> Source text:
######

Mercedes-Benz Ponton
Generator Wiring Harness

Douglas P. Broome / douglas.broome@verizon.net / McLean, Virginia USA



If you are reading this article because the title attracted you, STOP NOW!  Return immediately to your Mercedes-Benz Ponton and examine the wiring between the generator and the voltage regulator.  Determine its condition.  Are there three wires flopping around with no sheathing around the group?  Have individual wires previously been repaired?  Is the insulation casing cracked on one or more of the individual wires?  Are bare strands exposed?  Has plastic electrical tape been used to cover bare wire?  Have replacement connectors been crimped on?  Are the connection points rusted, corroded, crudded, etc., possibly inhibiting good electrical contact?  After your examination, return to this article.

These wires handle more current than any other wire in your Ponton save the battery cables. They take, additionally, a greater constant beating through vibration, flexing, and contamination than any others. The years take their toll perhaps more here than anywhere.

######

> Supplied material:

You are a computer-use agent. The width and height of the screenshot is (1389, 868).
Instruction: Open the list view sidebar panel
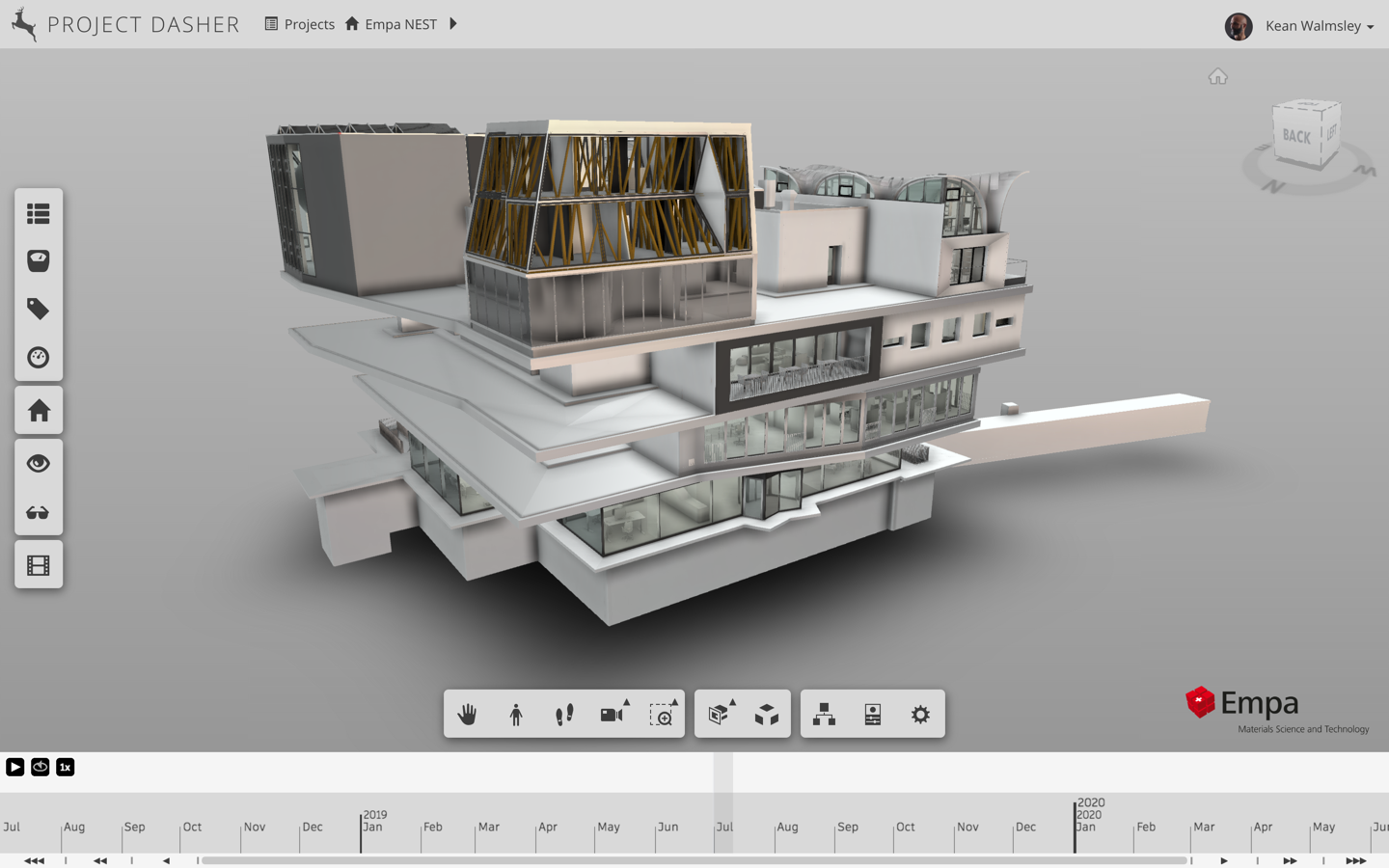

######

> Problem requirements:
Reproduce everything in the generator wiring article from "If you are reading" down to "to this article.", word for word. None of the material has any bearing on what follows.

> Response:
If you are reading this article because the title attracted you, STOP NOW!  Return immediately to your Mercedes-Benz Ponton and examine the wiring between the generator and the voltage regulator.  Determine its condition.  Are there three wires flopping around with no sheathing around the group?  Have individual wires previously been repaired?  Is the insulation casing cracked on one or more of the individual wires?  Are bare strands exposed?  Has plastic electrical tape been used to cover bare wire?  Have replacement connectors been crimped on?  Are the connection points rusted, corroded, crudded, etc., possibly inhibiting good electrical contact?  After your examination, return to this article.